Pixel coordinate grounding data:
•••

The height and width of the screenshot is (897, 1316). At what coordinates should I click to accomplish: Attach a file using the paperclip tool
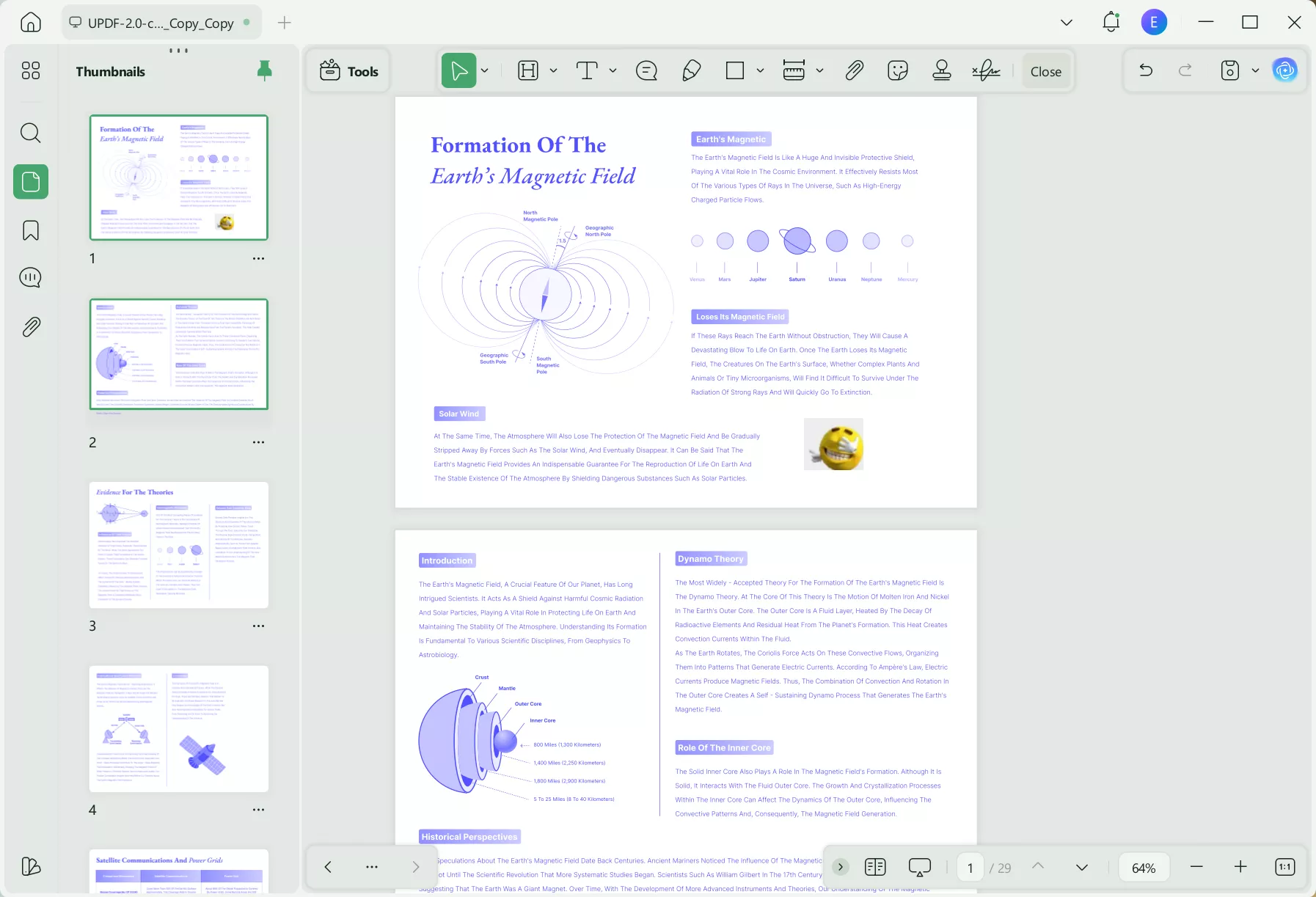pyautogui.click(x=853, y=70)
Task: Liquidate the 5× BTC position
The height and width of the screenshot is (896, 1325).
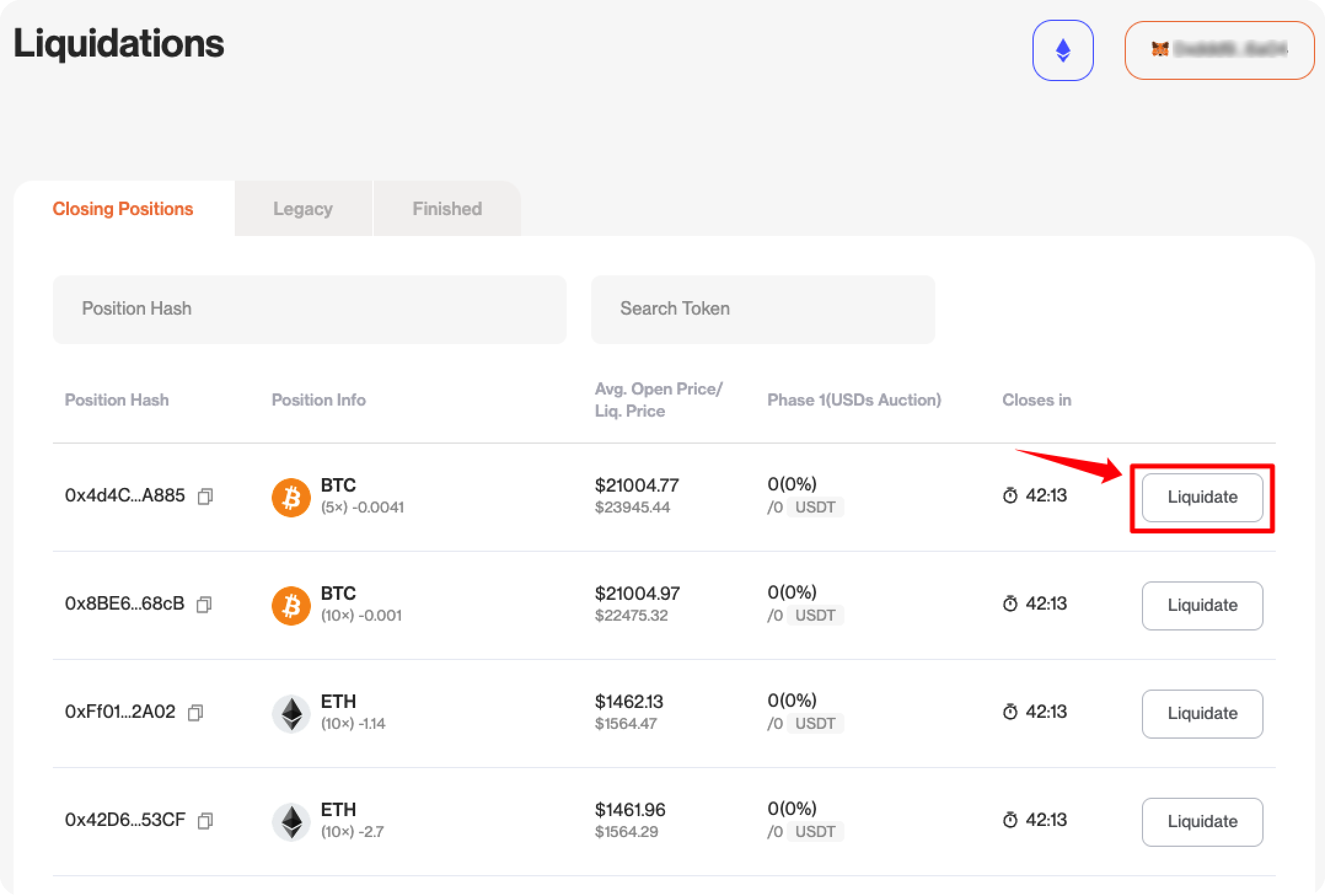Action: [1202, 497]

•••

- **ASSIGNED TASK**
For this exercise, set down exactly the lines that run from the line holding "The height and width of the screenshot is (896, 1325)." to the last line of the records above; include both end lines and omit pictures.

- **TASK SOLUTION**
The height and width of the screenshot is (896, 1325).
Action: [1202, 497]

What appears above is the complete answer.